They were beautiful in the clear early light— red, yellow, blue and green— is all I wanted to say about them, although for the rest of the day I pictured a lighter version of myself calling time through a little megaphone, first to the months of the year, then to the twelve apostles, all grimacing as they leaned and pulled on the long wooden oars.
— from Brightly Colored Boats on the Banks of the Charles by Billy Collins
Friedrich Schiller called Joy the spark of divinity but she visits me on a regular basis, and it doesn’t take much for her to appear— the salt next to the pepper by the stove, the garbage man ascending his station on the back of the moving garbage truck, or I’m just eating a banana in the car and listening to Buddy Guy.
In other words, she seems down-to-earth, like a girl getting off a bus with a suitcase and no one’s there to meet her.

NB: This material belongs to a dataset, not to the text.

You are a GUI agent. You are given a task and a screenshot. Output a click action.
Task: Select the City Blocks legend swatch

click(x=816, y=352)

It’s a little after four in the afternoon, one of the first warm days of spring. She sits on her suitcase to wait and slides on her sunglasses. How do I know she’s listening to the birds?
I like writing about where I am, where I happen to be sitting, the humidity or the clouds, the scene outside the window— a pink tree in bloom, a neighbor walking his small, nervous dog. And if I am drinking a cup of tea at the time or a small glass of whiskey, I will find a line to put it on.

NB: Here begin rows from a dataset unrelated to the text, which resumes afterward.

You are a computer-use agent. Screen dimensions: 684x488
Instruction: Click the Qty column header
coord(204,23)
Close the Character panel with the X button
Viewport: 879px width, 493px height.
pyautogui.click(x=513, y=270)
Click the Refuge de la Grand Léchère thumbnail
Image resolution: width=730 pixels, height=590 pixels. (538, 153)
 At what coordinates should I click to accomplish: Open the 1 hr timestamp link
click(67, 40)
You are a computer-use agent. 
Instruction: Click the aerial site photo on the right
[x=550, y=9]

— from In the Room of a Thousand Miles by Billy Collins
One of my favorite living poets is Billy Collins, and no less than the Wall Street Journal has called him “America’s Favorite Poet.” If you were to do a search on this blog, you would find five references to Billy Collins.
This year’s festival is the 10th, and as usual, the two-day event was loaded with many great writers, and when it comes to poets, Collins is worthy of “rock-star” status. Let there were two poets I regret not being able to see and visit with: Sarah Cortez who has been a frequent reader at the annual Walt Whitman and Emily Dickenson birthday celebrations part of the Montgomery County Literary Arts Council “Writers In Performance Series” (One of the blogs I manage but have not updated since leaving Texas in 2010, is Writers In Performance); Juan Felipe Herrera a poet, performance artist and activist. Herrera is the son of migrant farm workers and was the U.S. Poet Laureate from 2015–2017.Â
There is so much to do and see at this annual festival, which means there is so much to miss.
— kenne
Billy Collins at the Tucson Festival of Books, 2018 — Image by kenne
Image by Joy
Video — Billy Collins reading about goats fainting at the Tucson Festival of Books (March 10, 2018)

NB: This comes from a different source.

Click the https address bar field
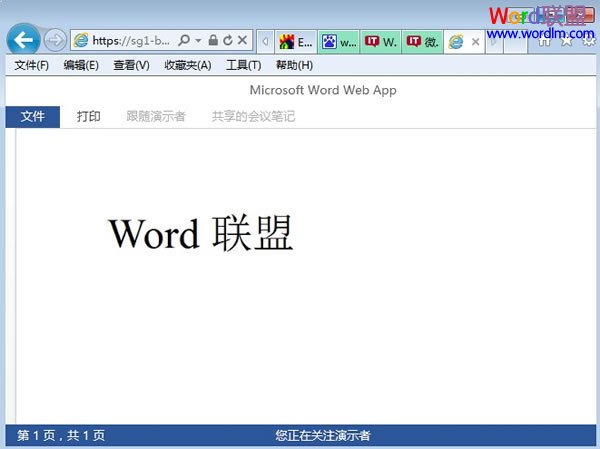600x449 pixels. click(x=125, y=41)
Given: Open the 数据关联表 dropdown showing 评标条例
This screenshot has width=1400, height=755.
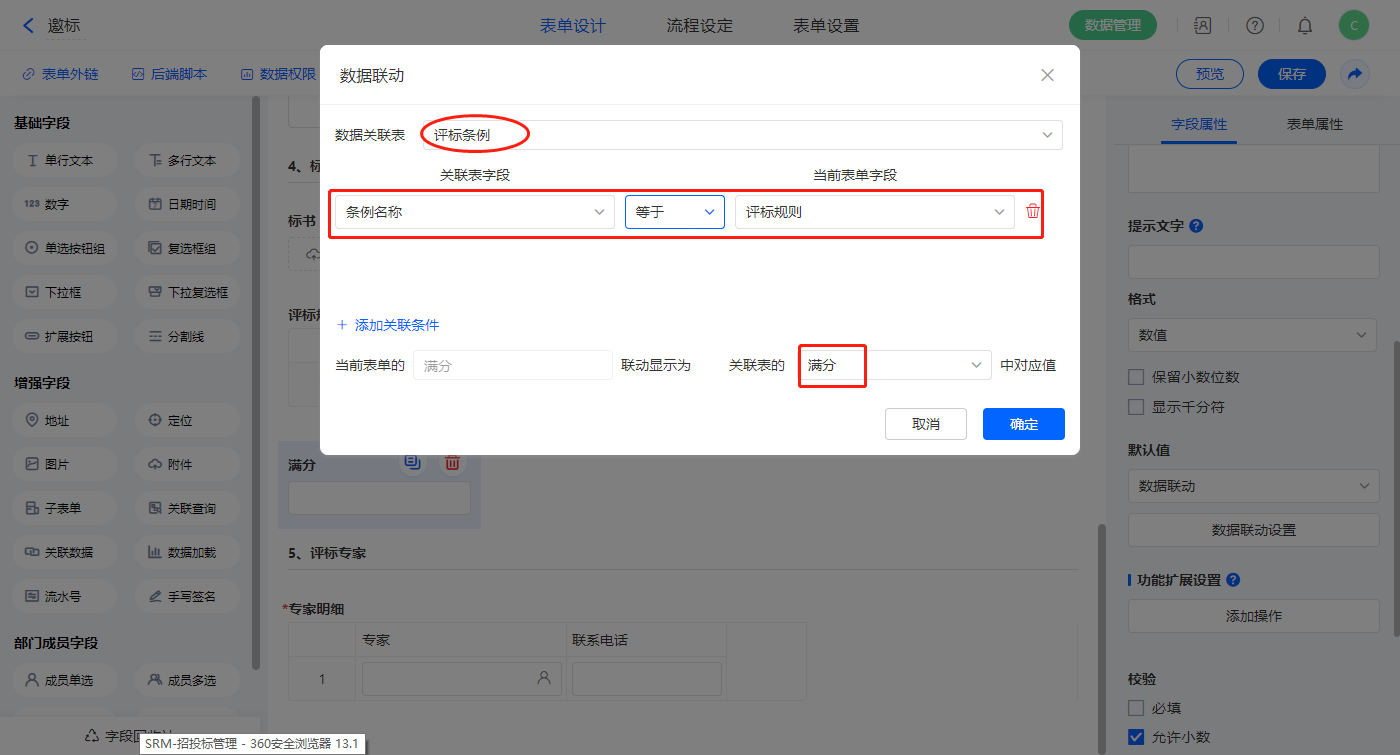Looking at the screenshot, I should click(x=740, y=135).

As we near Mother’s Day, 2015, much will be written, gifts given and loved shared. Remembering Mother is truly a daily exercise in life. Over the last ten years, this blog has had many postings on mothers. One of my favorite poems about mothers is one by Billy Collins, titled, “The Lanyard.”
THE LANYARD
The other day as I was ricocheting slowly off the blue walls of this room bouncing from typewriter to piano from bookshelf to an envelope lying on the floor, I found myself in the “L” section of the dictionary where my eyes fell upon the word, Lanyard. No cookie nibbled by a French novelist could send one more suddenly into the past. A past where I sat at a workbench at a camp by a deep Adirondack lake learning how to braid thin plastic strips into a lanyard. A gift for my mother. I had never seen anyone use a lanyard. Or wear one, if that’s what you did with them. But that did not keep me from crossing strand over strand again and again until I had made a boxy, red and white lanyard for my mother. She gave me life and milk from her breasts, and I gave her a lanyard She nursed me in many a sick room, lifted teaspoons of medicine to my lips, set cold facecloths on my forehead then led me out into the airy light and taught me to walk and swim and I in turn presented her with a lanyard. “Here are thousands of meals” she said, “and here is clothing and a good education.” “And here is your lanyard,” I replied, “which I made with a little help from a counselor.” “Here is a breathing body and a beating heart, strong legs, bones and teeth and two clear eyes to read the world.” she whispered. “And here,” I said, “is the lanyard I made at camp.” “And here,” I wish to say to her now, “is a smaller gift. Not the archaic truth, that you can never repay your mother, but the rueful admission that when she took the two-toned lanyard from my hands, I was as sure as a boy could be that this useless worthless thing I wove out of boredom would be enough to make us even.”
desert needing the rain not meant to complain an inch on the ground still coming down looking at camera dropping doing some cropping followed by a sun painting while it’s still raining . . .
enough of the rhyming I feel cheap forcing rhymes knowing my fans will be screaming from empty bleachers. I seek solitude on the patio porch smelling the desert air in its creosote freshness seeking to share a quote from the Billy Collins poem Marginalia —
“. . . if you have managed to graduate from college without ever having written ‘Man vs. Nature’ in the margin, perhaps now is the time to take one step forward.”